• [INFORMATION]:
........

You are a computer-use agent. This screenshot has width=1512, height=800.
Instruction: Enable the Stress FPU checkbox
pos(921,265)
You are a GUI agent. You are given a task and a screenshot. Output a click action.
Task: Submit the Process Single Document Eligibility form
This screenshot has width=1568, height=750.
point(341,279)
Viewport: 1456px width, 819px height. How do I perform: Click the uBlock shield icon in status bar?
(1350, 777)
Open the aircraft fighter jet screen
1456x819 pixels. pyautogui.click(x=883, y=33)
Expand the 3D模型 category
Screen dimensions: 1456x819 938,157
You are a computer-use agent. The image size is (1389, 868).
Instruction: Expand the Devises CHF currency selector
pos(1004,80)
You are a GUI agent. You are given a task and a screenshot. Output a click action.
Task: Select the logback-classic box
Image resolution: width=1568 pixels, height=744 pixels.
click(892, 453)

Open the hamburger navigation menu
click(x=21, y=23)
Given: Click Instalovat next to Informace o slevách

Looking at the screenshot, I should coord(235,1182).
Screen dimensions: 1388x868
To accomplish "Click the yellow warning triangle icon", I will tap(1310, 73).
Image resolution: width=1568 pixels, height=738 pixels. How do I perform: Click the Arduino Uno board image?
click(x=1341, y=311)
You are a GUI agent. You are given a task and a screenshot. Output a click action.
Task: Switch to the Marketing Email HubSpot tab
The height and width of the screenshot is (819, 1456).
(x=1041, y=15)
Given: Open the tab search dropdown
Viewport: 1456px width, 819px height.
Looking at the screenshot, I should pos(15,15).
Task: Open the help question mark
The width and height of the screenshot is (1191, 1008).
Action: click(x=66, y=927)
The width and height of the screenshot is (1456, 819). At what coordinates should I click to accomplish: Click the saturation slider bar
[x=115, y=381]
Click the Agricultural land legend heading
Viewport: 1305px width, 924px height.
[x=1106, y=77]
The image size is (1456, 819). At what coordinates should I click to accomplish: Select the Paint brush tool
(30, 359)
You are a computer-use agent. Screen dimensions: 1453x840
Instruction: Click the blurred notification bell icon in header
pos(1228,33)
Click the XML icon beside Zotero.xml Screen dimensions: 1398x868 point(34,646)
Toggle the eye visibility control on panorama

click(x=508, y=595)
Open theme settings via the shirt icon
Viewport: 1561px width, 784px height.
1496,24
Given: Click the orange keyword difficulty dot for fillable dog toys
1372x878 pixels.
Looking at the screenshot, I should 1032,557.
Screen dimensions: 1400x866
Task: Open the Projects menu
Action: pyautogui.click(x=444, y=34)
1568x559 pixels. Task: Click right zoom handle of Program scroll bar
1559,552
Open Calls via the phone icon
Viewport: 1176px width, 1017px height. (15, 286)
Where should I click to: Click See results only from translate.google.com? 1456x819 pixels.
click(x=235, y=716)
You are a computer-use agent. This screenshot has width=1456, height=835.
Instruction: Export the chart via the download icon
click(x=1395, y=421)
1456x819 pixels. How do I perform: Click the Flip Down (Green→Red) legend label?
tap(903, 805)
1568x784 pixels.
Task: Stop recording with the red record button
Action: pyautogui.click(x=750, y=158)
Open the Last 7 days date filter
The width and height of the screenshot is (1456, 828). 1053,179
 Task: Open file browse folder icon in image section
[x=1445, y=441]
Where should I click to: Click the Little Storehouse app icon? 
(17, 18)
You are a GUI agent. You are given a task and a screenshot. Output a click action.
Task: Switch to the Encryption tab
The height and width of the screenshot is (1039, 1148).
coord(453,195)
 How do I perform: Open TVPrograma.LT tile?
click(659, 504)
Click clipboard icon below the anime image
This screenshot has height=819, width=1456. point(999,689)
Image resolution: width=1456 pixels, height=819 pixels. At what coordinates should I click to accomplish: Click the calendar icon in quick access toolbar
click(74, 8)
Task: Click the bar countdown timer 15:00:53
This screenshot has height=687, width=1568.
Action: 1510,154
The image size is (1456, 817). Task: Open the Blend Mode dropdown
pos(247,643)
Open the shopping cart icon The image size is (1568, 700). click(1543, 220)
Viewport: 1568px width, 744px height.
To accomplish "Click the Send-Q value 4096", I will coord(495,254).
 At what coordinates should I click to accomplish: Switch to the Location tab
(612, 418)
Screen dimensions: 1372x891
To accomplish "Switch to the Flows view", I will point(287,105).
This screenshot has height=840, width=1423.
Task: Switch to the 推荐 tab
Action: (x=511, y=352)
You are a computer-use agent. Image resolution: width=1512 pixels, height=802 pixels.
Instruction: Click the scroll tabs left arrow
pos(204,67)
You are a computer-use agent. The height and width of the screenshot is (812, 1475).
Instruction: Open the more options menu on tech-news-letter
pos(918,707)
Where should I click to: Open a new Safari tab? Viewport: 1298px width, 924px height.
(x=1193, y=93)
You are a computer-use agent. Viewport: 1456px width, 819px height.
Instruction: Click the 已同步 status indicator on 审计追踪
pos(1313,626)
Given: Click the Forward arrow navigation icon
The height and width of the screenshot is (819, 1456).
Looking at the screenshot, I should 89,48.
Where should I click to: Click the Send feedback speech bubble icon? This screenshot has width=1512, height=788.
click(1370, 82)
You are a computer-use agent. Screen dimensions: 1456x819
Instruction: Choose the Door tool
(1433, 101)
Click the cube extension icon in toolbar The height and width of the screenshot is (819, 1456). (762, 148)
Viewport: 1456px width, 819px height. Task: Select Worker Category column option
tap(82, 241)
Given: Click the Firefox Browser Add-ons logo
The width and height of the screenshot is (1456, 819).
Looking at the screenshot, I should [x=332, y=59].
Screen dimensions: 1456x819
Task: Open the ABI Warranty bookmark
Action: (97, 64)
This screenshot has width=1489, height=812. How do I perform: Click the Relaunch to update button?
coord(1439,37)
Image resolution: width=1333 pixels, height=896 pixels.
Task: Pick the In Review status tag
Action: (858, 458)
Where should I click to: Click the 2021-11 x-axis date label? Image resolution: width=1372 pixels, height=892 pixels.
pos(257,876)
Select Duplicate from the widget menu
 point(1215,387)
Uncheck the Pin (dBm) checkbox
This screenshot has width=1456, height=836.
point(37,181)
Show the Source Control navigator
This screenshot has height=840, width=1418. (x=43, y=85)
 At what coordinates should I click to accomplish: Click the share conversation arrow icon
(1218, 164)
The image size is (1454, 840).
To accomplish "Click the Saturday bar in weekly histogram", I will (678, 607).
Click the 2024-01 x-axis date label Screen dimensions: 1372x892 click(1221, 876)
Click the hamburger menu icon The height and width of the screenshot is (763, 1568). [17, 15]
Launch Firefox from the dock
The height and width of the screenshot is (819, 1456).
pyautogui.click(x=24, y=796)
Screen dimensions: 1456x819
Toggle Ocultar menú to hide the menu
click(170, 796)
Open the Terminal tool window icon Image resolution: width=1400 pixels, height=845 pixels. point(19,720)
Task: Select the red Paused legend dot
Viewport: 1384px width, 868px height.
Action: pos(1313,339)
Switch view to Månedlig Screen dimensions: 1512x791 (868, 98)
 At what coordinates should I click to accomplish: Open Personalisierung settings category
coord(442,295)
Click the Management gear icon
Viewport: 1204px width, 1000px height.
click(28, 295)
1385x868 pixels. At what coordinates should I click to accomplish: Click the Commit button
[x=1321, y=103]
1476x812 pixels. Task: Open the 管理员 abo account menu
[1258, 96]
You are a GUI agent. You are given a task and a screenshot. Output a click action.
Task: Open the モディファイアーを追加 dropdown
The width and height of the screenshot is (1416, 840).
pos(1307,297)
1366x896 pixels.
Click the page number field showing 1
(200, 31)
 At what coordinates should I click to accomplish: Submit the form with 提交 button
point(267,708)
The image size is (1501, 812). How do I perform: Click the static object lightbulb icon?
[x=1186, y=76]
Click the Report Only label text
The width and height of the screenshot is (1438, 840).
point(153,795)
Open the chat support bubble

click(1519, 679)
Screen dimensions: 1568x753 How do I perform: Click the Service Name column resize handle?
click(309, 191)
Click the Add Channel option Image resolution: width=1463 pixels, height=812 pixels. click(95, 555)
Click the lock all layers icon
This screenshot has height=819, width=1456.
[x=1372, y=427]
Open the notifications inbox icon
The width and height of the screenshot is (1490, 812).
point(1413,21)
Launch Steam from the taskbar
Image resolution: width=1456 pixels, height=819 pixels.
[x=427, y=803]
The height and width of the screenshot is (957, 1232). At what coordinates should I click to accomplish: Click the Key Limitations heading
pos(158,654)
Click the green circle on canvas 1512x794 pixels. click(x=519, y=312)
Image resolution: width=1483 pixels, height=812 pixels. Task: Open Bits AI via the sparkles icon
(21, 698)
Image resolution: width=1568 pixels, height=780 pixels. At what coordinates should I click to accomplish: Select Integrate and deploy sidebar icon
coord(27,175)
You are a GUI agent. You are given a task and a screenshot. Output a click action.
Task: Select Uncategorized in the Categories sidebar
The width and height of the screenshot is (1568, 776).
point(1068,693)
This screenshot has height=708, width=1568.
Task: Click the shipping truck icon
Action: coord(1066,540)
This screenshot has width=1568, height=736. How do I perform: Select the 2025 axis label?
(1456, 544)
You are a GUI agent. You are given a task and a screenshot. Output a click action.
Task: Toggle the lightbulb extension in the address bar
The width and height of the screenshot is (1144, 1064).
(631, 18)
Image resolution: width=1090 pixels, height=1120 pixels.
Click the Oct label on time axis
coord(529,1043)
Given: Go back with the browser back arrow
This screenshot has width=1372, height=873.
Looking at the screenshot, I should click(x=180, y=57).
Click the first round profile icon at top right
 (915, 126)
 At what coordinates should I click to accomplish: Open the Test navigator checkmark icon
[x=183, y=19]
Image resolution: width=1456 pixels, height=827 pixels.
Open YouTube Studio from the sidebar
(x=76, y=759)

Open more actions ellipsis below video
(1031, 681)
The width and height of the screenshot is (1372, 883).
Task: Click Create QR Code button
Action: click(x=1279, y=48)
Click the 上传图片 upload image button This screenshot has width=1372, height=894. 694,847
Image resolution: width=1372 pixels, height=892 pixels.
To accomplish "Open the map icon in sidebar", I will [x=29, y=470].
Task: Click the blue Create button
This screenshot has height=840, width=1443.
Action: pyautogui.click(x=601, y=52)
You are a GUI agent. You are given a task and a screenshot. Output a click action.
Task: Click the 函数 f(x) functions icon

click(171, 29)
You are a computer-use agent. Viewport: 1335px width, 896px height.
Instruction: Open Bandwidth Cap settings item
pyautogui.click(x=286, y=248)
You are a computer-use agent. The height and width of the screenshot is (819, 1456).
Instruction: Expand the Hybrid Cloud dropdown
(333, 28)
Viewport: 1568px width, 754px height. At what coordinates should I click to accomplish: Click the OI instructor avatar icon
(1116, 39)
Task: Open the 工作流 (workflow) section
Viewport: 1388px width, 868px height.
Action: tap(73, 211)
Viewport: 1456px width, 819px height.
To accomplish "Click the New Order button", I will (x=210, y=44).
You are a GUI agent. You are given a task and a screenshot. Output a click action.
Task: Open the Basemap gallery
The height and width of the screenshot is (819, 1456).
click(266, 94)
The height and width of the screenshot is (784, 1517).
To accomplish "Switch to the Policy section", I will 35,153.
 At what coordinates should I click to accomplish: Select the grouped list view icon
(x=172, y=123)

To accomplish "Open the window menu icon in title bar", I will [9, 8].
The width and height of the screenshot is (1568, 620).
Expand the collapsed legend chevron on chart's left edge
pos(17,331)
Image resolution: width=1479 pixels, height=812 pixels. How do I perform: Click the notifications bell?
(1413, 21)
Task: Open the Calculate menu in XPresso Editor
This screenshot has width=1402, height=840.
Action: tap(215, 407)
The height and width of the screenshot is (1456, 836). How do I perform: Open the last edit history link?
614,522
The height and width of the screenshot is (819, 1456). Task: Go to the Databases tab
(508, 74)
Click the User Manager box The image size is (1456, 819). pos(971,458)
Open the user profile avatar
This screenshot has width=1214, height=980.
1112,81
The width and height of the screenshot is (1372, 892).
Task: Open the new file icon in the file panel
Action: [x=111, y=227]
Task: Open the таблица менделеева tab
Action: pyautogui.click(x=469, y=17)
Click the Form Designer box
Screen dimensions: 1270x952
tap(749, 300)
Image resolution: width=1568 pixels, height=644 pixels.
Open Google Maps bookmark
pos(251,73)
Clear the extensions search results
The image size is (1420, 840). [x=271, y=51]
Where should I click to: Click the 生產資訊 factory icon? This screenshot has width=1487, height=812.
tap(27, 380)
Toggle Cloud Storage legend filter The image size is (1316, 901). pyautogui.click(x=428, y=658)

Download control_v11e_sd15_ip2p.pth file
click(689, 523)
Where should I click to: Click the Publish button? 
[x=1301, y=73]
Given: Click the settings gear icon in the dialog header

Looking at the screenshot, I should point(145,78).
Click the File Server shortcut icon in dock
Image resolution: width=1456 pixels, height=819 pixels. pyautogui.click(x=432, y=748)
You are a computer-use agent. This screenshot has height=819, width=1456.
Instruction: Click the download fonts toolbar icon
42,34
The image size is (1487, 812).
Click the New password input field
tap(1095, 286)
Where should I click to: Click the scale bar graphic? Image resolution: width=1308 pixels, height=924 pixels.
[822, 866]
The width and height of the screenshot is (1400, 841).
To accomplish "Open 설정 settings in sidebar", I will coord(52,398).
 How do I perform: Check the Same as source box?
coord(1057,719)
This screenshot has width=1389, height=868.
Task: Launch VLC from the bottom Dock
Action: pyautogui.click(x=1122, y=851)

........

• [DESCRIPTION OF THE TASK]:
The answer is every line in the data where the word "Firefox" appears.

• [ANSWER SECTION]:
Given: Click the Firefox Browser Add-ons logo
Launch Firefox from the dock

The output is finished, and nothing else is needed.